PDA

View Full Version : Is there anything to convert FF.net's pages into plain text?


david9
02-12-2006, 06:52 PM
While at work or in class I get really bored and need something to read. This is where the handy dandy notes function of my iPod comes in. I can convert, using this (http://www.ambience.sk/ipod-ebook-creator/), plain text files to a format (basically plain text, with hyperlinks between the parsed chapters) that I am able to read on my iPod.

The problem is that if I try just a plain html stripper, I will end up with the following text on the top of every page, which is very annoying:

Just In . C2 . Search . Forums . Directory . Dictionary Log In . Register
Books Harry Potter Stupid Is As Stupid Does B s : A A A
Author: sugerplumfairy
Fiction Rated: T - English - General/Romance - Reviews: 393 - Published: 05-26-05 - Updated: 01/28/06 - 15 days ago

Has anybody created a tool to convert FF's pages to plain text or am I just SOL?

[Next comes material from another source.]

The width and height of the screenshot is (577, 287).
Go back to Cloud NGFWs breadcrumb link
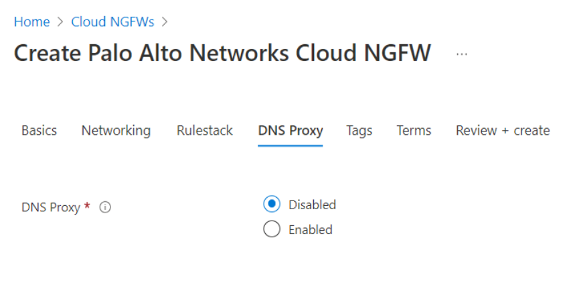[x=112, y=22]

Edit: Before anybody says something, yes I realize I could just copy/paste all the text into notepad, but when you have a couple hundred files you want to convert, it would take forever.

bornagainpenguin
02-12-2006, 07:03 PM
Before anybody says something, yes I realize I could just copy/paste all the text into notepad, but when you have a couple hundred files you want to convert, it would take forever.

Hear! Hear! This is one of the main reasons I had to upgrade to a newer Palm recently I got tired of having to basically read the begining and the end of every chapter of a fic I was converting for use in my eBook readers, and if I left all the extra crap in the file I ran out of space waaaay too quickly! These days I just keep it all there knowing that I have plenty of space on my 256mbs SD card, but it'd be nice to be able to automate this stuff and make nice little eBooks of my favorite fics without taking hours to do so...per fic...

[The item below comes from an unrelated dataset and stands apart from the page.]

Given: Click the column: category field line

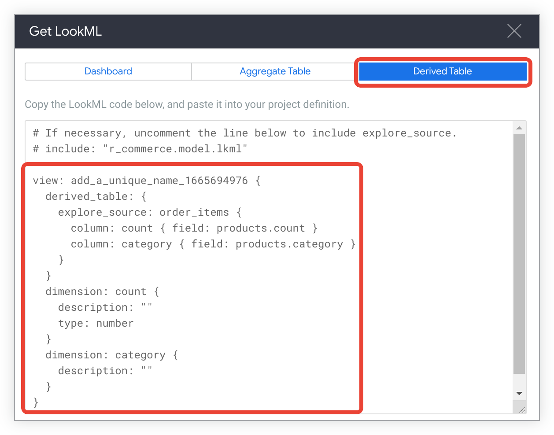Looking at the screenshot, I should (213, 244).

--bornagainpenguin (who is still a beleiver in hard-disk real estate having started out on 800kb floppies and recalls when a 1.0 gigabyte hard drive was considered HUGE... :lol: )

david9
02-12-2006, 07:24 PM
Before anybody says something, yes I realize I could just copy/paste all the text into notepad, but when you have a couple hundred files you want to convert, it would take forever.

Hear! Hear! This is one of the main reasons I had to upgrade to a newer Palm recently I got tired of having to basically read the begining and the end of every chapter of a fic I was converting for use in my eBook readers, and if I left all the extra crap in the file I ran out of space waaaay too quickly! These days I just keep it all there knowing that I have plenty of space on my 256mbs SD card, but it'd be nice to be able to automate this stuff and make nice little eBooks of my favorite fics without taking hours to do so...per fic...

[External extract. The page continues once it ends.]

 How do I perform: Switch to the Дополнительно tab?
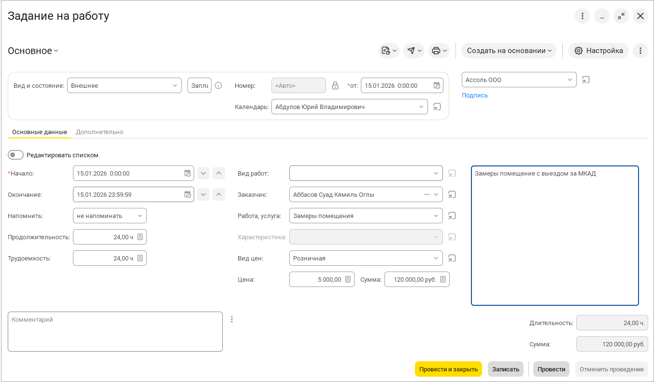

--bornagainpenguin (who is still a beleiver in hard-disk real estate having started out on 800kb floppies and recalls when a 1.0 gigabyte hard drive was considered HUGE... :lol: )Well I have a bit more space (40gigs), but the main problem is screen space because the header ends up taking up a couple pages..

Zevrillion
02-14-2006, 11:31 AM
I just copy and paste, but it only takes like 4 minutes to copy a 30 chapter long story. So it's not that big of a problem.

bornagainpenguin
02-14-2006, 12:29 PM
I just copy and paste, but it only takes like 4 minutes to copy a 30 chapter long story. So it's not that big of a problem.

Yeah but a simple cut and paste usually loses all the linebreaks and other assorted formatting. Back when I was still all gung-ho about making the perfect eBooks I used to open the html file as a text file and do my best to cut off the top and buttom of the html and remove the javascripts. These days I don't torment myself like that anymore but its still annoying to be in the middle of a great fic and suddenly lose my train of thought when the next chapter starts and there's all this header crap.

Does no one know?

--bornagainpenguin (who'd ask this in the anime forums he's a member of but he left the group when the administrator started threatening to ban his IP because he was annoyed at him blocking the ad banners... bornagainpenguin doesn't take to threats well. :twisted: Besides I was one of maybe twenty members who showed up there quite a falling for a group that used to have well over fifty regulars and posted well over hundreds of messages a day...)

Zevrillion
02-14-2006, 01:44 PM
I just copy and paste, but it only takes like 4 minutes to copy a 30 chapter long story. So it's not that big of a problem.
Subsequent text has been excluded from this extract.